PDA

View Full Version : Contractor saw heeling adjustment



Douglas Brummett
06-27-2008, 12:27 AM
Contractor saw blues:
I have always had a contractor saw from craftsman. Recently I picked up a used one to replace my old direct drive. More HP, nice htc 52in fence, and an extension table. I am pretty stoked. Well, after reading a few tune up articles, watching a couple of videos, and of course checking my saw's manual I was ready to have at it. I measured it, loosened the trunion bolts, and adjusted. Well, looks like I am still about .020" off and I have run out of adjustment range on the saw. Are some contractor saws just this off? Any suggestions?

So far I have gone to the extent of drilling access holes in the cabinet in order to have a direct access with a punch to tap the trunion mounts. They aren't going any further in the needed direction.

Phil Thien
06-27-2008, 7:13 AM
Have you been concentrating on the rear of the trunnion? Can you shift the front over in the opposite direction?

Ben Cadotte
06-27-2008, 10:07 AM
Is this just at 90 or at 45 deg? But I agree, in that you may need to move the front over and then fine tune with the rear (guessing your only working with the rear now). Also some shimming may help bring it in closer (shims between the top and trunion). Need to check it at 90 and 45 first though. And get a good picture of where the blade is through its range.

Douglas Brummett
06-27-2008, 2:31 PM
Working both front and rear mounts. I started with the rear loose and the front pivoting on one bolt. I was only able to get to about .035" heeled. So I loosened the front, drilled a hole in the case and gave it a solid whack in the right direction with a punch (okay, I gave it many whacks :D). After thumping on front and rear in some sense of order the best I can get is still about .020" heeled towards the fence in the rear (the worst case for kickback :eek:)

I am thinking a disassembly this weekend and filing/drilling of the trunion mounts may be the only way to get some extra throw on the adjustment. I could get the bolts trimmed to the minor OD at a local machine shop as well. I am leery to try that by hand as the results wouldn't be very consistent.

Any other hints or suggestions?

Douglas Brummett
07-02-2008, 1:38 AM
Okay, I haven't messed with the bolts or anything more than the other day. But I did build a quick and dirty jig to make sure my measurement was accurate. By this jig I am measuring about .016" with my mitutoyo digital caliper. There is still some accuracy issue as far as point of contact, but I didn't feel like spending $20 on a harbor freight dial indicator of just as questionable accuracy.

At .016-.017" I am just outside of mfg spec of 1/64"(.0156"). Is this really going to cause me any grief more than just a slightly wider kerf?

john bateman
07-02-2008, 10:03 AM
I own a Ridgid contractor saw and when the blade was more than just a few thousandths out of alignment, I found the cuts to be unacceptable.
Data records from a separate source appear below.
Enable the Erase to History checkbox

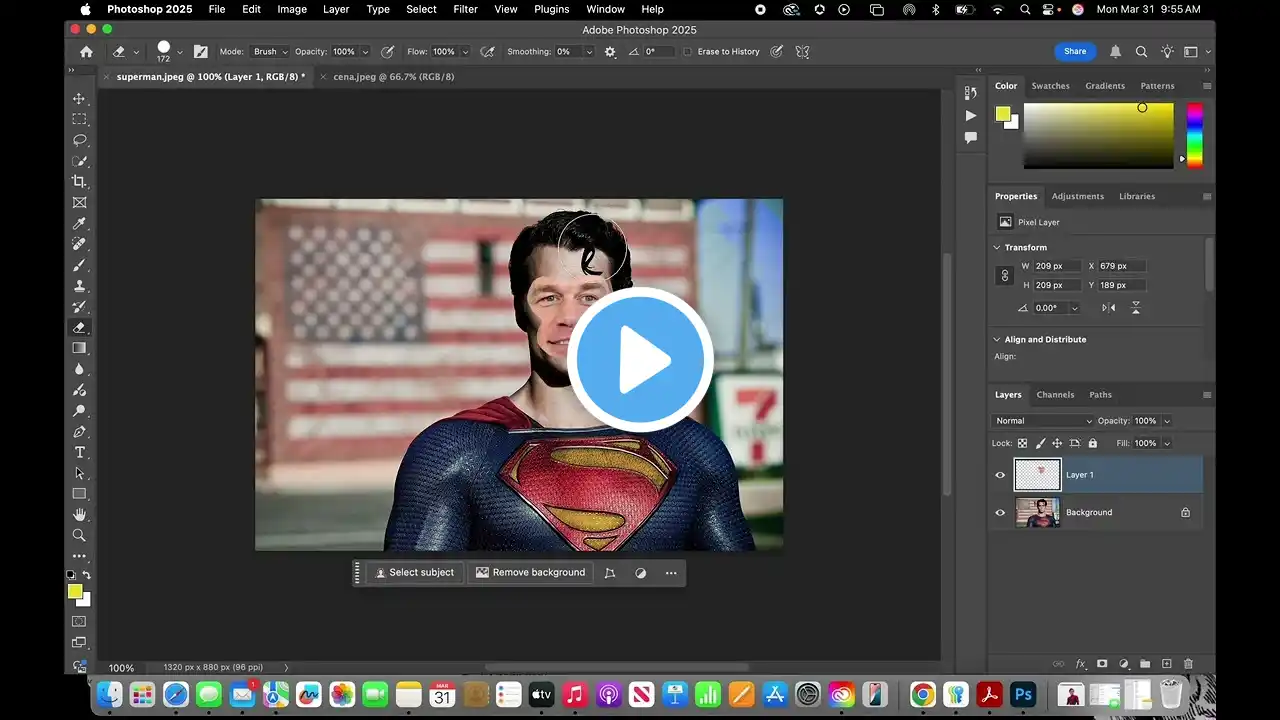688,52
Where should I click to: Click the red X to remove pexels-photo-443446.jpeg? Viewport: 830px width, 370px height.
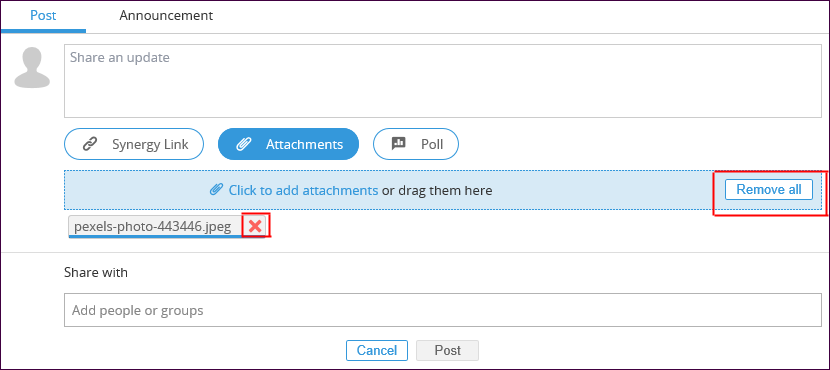[255, 226]
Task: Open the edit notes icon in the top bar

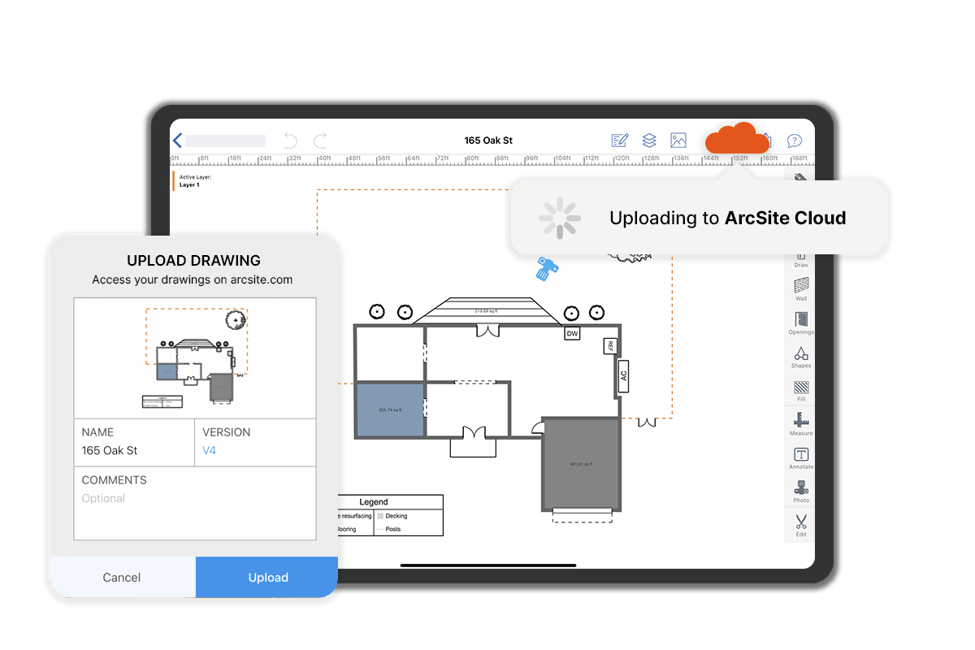Action: (x=619, y=141)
If the back of the blade is .016 more to the left, anytime you make a crosscut on a wide piece...where you might stop pushing a soon as the trailing edge of your stock has been cut...you will see a .016" deep kerf mark on the cut edge of your stock.

And if the back of the blade is .016 more to the right, you will get burning during rip cuts using the fence. Maybe even some binding.

If all you ever do is hack up plywood for shop cabinets, this may not matter.

Douglas Brummett
07-02-2008, 10:15 AM
Interesting. I ripped some pine 2x4 on it the other day and it didn't give me any trouble.

I installed a factory replacement riving knife (on this model it is just a splitter that curves around the back of the blade. That should help to keep material from riding up and over the blade from the fence side. But it does sound like it is best for me to dismantle the saw and get some more wiggle room via the file method.

Ben Cadotte
07-02-2008, 6:53 PM
Interesting. I ripped some pine 2x4 on it the other day and it didn't give me any trouble.

I installed a factory replacement riving knife (on this model it is just a splitter that curves around the back of the blade. That should help to keep material from riding up and over the blade from the fence side. But it does sound like it is best for me to dismantle the saw and get some more wiggle room via the file method.

Washers / shim material under the trunion (between trunion and top) will move the blade as well. Most do this to help with alignment at 45 degree bevels. But can be done to help with 90 deg too. Just remember to check at 90 and 45. As you may get 90 right on, but 45 still out of wack. May need a combination of filing grooves some and shims.

Douglas Brummett
07-02-2008, 11:57 PM
Well, I was able to get 90 dead on. I will check 45 tomorrow, but honestly the 90 is where I will spend 99% of my time. In order to line this thing up I had to pull the rear with a quick clamp, tighten it. Then I used a big screwdriver to pry the front over. End result is in the first picture. Individual teeth showed .001" front to back. I checked several teeth. So basically for my saw tapping or hitting it wasn't enough. The trunion had to be muscled into place and then tightened while pressure is still on it.

I broke down and picked up a HF dial. Honestly it was way easier to work with, more accurate, and the jig took about a minute to rig up. I can honestly recommend it to fussing with other methods.